Adolescent Girls, Child Marriage

Release Date: February 5, 2021
Media Contact: Lindsay Bigda, Communications Specialist, ICRW

(Raleigh, North Carolina)—On February 1, legislation to end child marriage in North Carolina was introduced in both the state House and Senate. The bills would raise the state’s minimum age of marriage to 18—with no exceptions—and eliminate existing loopholes that have allowed children as young as 14 to be wed.

“We applaud these bipartisan efforts to address this urgent issue,” said Lyric Thompson, Senior Director of Policy and Advocacy at ICRW and a resident of North Carolina. “Prior to ICRW’s recent research, there was no publicly available information on the rates at which children in the state were marrying or to whom they were being wed. Our findings confirm not only that child marriage is still happening, but that thousands of children are still being legally married—overwhelmingly to adults and often in conflict with the state’s statutory rape laws.”

The analysis, released in August 2020, found that at least 3,949 marriage license applications involving 4,218 minors were filed from 2000-2019 across 50 of North Carolina’s 100 counties where data was voluntarily provided. An overwhelming majority of the marriage license applications collected—93 percent—were between an adult and a minor. Presuming similar rates of marriage license applications in the remaining 50 counties and extrapolating out by population, researchers estimated North Carolina among the top five states in the nation for highest prevalence of child marriage.

A complementary ICRW report on the prevalence and impact of child marriage across the United States shows that marrying early has universally detrimental effects over a range of outcomes. This includes a correlation with decreased educational attainment and earnings; an increased risk of physical, reproductive, and mental health issues; and greater experiences of violence and likelihood of divorce—particularly for girls.
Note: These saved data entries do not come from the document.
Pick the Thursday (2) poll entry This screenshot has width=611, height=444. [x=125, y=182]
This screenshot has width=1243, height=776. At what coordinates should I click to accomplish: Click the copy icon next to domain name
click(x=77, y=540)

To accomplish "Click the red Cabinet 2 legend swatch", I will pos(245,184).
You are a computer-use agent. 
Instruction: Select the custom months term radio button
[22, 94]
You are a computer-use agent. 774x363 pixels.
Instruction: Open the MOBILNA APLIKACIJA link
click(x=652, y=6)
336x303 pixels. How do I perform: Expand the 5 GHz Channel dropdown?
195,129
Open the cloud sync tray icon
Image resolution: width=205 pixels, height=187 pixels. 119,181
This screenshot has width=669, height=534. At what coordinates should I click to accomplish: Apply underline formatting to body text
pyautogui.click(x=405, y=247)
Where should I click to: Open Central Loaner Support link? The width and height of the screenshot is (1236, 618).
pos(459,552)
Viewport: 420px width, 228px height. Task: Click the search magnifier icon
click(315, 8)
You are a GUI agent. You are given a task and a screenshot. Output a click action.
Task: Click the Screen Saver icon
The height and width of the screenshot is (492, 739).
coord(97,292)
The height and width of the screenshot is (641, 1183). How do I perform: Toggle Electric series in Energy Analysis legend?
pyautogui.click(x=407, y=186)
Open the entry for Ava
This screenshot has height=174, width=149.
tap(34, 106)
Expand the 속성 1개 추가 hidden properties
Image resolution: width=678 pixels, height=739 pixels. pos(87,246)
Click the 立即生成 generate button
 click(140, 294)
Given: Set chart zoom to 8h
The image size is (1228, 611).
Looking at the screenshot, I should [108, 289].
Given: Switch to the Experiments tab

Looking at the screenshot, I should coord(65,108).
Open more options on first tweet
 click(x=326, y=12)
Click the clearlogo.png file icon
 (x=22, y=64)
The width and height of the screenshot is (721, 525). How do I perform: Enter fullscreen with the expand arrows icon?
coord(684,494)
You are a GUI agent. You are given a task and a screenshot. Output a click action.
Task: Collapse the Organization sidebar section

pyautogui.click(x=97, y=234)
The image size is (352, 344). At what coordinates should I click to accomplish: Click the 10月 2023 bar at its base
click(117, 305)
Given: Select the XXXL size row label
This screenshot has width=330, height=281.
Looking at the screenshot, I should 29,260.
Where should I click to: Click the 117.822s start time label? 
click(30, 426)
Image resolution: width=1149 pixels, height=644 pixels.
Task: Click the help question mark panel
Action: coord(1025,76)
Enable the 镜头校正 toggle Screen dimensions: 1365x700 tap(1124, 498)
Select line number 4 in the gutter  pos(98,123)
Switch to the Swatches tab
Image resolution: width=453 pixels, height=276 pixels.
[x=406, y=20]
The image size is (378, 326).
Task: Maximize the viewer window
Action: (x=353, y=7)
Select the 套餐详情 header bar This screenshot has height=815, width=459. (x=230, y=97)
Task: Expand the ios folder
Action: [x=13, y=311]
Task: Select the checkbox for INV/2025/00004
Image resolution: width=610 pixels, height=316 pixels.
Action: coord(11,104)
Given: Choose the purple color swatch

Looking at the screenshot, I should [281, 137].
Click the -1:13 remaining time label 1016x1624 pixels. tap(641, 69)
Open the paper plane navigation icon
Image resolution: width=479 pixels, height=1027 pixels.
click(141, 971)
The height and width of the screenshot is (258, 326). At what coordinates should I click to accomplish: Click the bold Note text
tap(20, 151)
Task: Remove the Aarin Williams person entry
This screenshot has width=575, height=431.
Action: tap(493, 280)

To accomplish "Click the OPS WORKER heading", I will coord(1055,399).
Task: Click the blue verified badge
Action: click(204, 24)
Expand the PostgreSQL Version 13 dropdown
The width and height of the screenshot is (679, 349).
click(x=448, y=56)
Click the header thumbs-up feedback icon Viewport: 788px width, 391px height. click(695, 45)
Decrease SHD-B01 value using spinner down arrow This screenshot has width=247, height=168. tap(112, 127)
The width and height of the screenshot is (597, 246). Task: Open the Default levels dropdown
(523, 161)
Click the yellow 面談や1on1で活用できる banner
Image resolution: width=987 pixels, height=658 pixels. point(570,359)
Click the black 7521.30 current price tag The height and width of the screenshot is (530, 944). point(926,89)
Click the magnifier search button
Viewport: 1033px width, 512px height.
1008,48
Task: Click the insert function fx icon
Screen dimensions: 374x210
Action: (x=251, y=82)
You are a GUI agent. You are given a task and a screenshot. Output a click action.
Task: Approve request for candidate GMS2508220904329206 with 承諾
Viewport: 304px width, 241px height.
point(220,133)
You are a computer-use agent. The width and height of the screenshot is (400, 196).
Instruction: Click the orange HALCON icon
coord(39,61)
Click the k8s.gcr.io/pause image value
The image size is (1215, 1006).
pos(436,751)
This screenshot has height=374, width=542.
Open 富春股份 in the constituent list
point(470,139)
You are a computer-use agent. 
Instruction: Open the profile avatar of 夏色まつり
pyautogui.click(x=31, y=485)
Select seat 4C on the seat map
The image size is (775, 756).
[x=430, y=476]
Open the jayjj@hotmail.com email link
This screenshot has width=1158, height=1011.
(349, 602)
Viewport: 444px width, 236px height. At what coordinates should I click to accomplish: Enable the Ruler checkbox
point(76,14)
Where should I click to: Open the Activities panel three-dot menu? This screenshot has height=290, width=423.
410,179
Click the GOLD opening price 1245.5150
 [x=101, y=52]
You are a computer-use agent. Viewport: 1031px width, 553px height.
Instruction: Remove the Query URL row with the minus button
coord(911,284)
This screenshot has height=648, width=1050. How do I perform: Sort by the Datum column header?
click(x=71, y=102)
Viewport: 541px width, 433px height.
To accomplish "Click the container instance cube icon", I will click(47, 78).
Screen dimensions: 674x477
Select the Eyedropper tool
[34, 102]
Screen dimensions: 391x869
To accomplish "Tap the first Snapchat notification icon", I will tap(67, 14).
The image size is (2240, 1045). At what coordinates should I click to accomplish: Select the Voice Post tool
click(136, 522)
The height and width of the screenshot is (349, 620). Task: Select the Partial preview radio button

“The call to do away with marriage below the age of 18 is consistent with findings from a growing body of evidence in the U.S.,” said Mara Steinhaus, Senior Research and Learning Specialist at WomenStrong International and one of the authors of the report. “Our synthesis of the literature shows that remaining unmarried under 18, even in the case of pregnancy, has better outcomes for teen mothers and their children.”

“This bill would take North Carolina from behind the national curve to a leadership position in the movement to end child marriage,” said Casey Carter Swegman, a leading legal expert on child, early and forced marriage at the Tahirih Justice Center, which helped draft the bill. “The urgency is growing, as many of North Carolina’s neighboring states have already made progress against child marriage. If we do not pass this law now, North Carolina will increasingly become a regional destination for child marriage.”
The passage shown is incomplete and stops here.